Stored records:
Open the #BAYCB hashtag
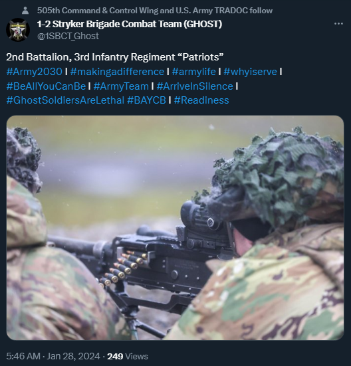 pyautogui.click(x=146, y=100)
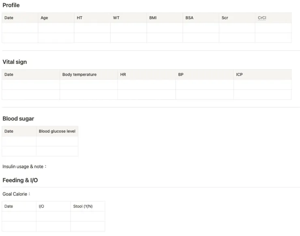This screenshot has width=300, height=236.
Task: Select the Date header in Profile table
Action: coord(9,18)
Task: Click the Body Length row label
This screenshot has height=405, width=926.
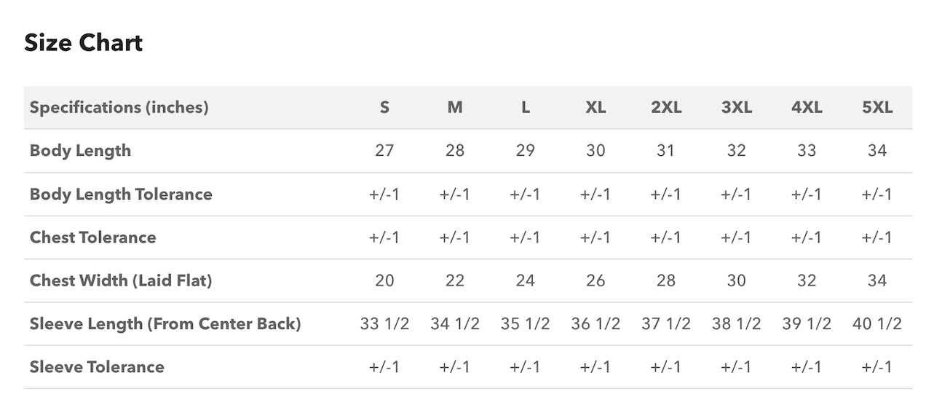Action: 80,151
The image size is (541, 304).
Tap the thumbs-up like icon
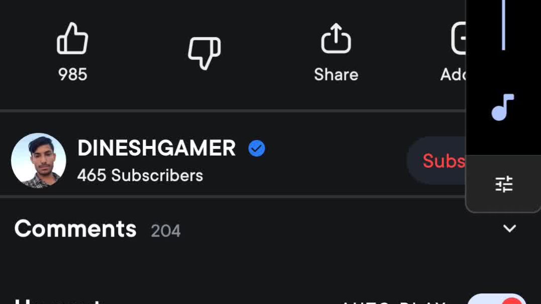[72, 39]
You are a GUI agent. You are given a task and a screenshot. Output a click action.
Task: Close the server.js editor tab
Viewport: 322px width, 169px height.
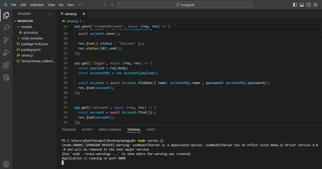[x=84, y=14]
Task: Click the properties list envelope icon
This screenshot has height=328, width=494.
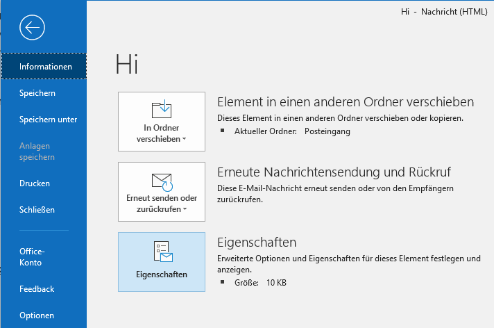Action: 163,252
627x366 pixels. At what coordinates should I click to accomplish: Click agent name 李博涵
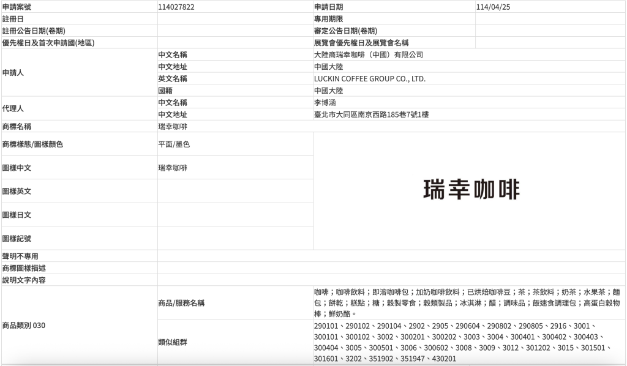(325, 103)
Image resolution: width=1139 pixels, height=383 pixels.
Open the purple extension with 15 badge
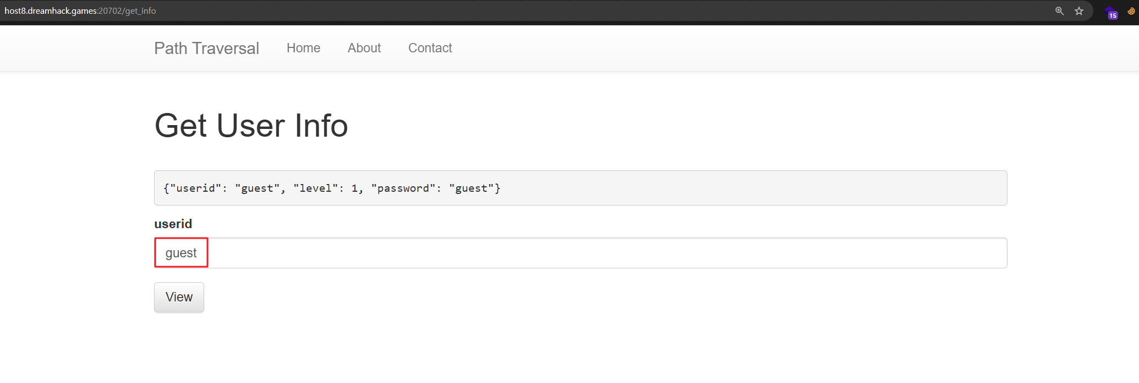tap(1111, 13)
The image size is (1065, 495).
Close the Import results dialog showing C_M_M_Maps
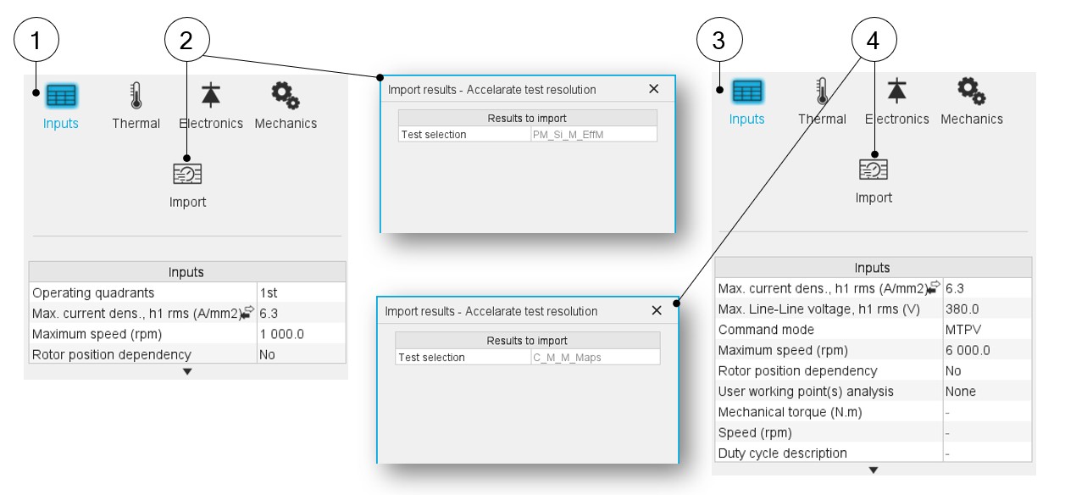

— TASK TO COMPLETE —
Wherever "size" appears in a line of the entries, copy that line.

— EXERCISE RESULT —
The image size is (541, 304).
The image size is (1065, 495).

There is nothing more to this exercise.